**Prompt**
A faithful, complete copy of the records is required.
#### Source data ####
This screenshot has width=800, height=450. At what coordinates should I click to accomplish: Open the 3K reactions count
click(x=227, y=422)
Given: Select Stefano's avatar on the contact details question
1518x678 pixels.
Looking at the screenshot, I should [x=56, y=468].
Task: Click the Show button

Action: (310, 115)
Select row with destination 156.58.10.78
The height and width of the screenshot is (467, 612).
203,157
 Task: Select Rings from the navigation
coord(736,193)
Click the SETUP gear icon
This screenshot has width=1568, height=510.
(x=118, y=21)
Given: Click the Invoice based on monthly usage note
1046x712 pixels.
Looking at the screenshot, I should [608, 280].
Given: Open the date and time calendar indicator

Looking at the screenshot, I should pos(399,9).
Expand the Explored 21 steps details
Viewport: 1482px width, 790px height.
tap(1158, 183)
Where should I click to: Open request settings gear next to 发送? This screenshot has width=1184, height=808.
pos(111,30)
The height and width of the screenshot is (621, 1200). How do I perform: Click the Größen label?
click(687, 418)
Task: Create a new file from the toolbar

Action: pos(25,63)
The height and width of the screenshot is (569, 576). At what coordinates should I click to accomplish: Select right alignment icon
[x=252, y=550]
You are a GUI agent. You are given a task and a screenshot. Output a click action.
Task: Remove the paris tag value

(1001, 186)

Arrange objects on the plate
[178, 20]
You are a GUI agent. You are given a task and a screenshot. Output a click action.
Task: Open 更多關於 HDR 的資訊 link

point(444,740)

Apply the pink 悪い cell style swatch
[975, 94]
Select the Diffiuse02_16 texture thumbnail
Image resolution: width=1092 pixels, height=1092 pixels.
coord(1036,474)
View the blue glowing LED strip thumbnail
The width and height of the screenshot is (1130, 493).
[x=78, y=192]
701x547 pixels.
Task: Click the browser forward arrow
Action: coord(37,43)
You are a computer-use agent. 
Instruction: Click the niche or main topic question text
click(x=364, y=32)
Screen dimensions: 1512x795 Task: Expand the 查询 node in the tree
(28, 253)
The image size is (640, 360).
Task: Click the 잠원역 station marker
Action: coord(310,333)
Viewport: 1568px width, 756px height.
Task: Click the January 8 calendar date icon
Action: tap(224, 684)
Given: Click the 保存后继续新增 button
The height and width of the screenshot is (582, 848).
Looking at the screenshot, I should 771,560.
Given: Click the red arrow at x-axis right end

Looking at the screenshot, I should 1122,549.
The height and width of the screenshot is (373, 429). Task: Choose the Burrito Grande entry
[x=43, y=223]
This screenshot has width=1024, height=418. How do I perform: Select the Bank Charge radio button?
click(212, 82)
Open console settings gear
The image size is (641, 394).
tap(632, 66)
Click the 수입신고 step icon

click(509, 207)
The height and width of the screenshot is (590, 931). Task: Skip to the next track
####
**Task result**
This screenshot has width=800, height=450. At what coordinates should I click to accomplish: Open the 3K reactions count
click(x=227, y=422)
Given: Select Stefano's avatar on the contact details question
1518x678 pixels.
Looking at the screenshot, I should [x=56, y=468].
Task: Click the Show button

Action: (310, 115)
Select row with destination 156.58.10.78
The height and width of the screenshot is (467, 612).
203,157
 Task: Select Rings from the navigation
coord(736,193)
Click the SETUP gear icon
This screenshot has width=1568, height=510.
(x=118, y=21)
Given: Click the Invoice based on monthly usage note
1046x712 pixels.
Looking at the screenshot, I should [608, 280].
Given: Open the date and time calendar indicator

Looking at the screenshot, I should pos(399,9).
Expand the Explored 21 steps details
Viewport: 1482px width, 790px height.
tap(1158, 183)
Where should I click to: Open request settings gear next to 发送? This screenshot has width=1184, height=808.
pos(111,30)
The height and width of the screenshot is (621, 1200). How do I perform: Click the Größen label?
click(687, 418)
Task: Create a new file from the toolbar

Action: pos(25,63)
The height and width of the screenshot is (569, 576). At what coordinates should I click to accomplish: Select right alignment icon
[x=252, y=550]
You are a GUI agent. You are given a task and a screenshot. Output a click action.
Task: Remove the paris tag value

(1001, 186)

Arrange objects on the plate
[178, 20]
You are a GUI agent. You are given a task and a screenshot. Output a click action.
Task: Open 更多關於 HDR 的資訊 link

point(444,740)

Apply the pink 悪い cell style swatch
[975, 94]
Select the Diffiuse02_16 texture thumbnail
Image resolution: width=1092 pixels, height=1092 pixels.
coord(1036,474)
View the blue glowing LED strip thumbnail
The width and height of the screenshot is (1130, 493).
[x=78, y=192]
701x547 pixels.
Task: Click the browser forward arrow
Action: coord(37,43)
You are a computer-use agent. 
Instruction: Click the niche or main topic question text
click(x=364, y=32)
Screen dimensions: 1512x795 Task: Expand the 查询 node in the tree
(28, 253)
The image size is (640, 360).
Task: Click the 잠원역 station marker
Action: coord(310,333)
Viewport: 1568px width, 756px height.
Task: Click the January 8 calendar date icon
Action: tap(224, 684)
Given: Click the 保存后继续新增 button
The height and width of the screenshot is (582, 848).
Looking at the screenshot, I should 771,560.
Given: Click the red arrow at x-axis right end

Looking at the screenshot, I should 1122,549.
The height and width of the screenshot is (373, 429). Task: Choose the Burrito Grande entry
[x=43, y=223]
This screenshot has width=1024, height=418. How do I perform: Select the Bank Charge radio button?
click(212, 82)
Open console settings gear
The image size is (641, 394).
tap(632, 66)
Click the 수입신고 step icon

click(509, 207)
The height and width of the screenshot is (590, 931). Task: Skip to the next track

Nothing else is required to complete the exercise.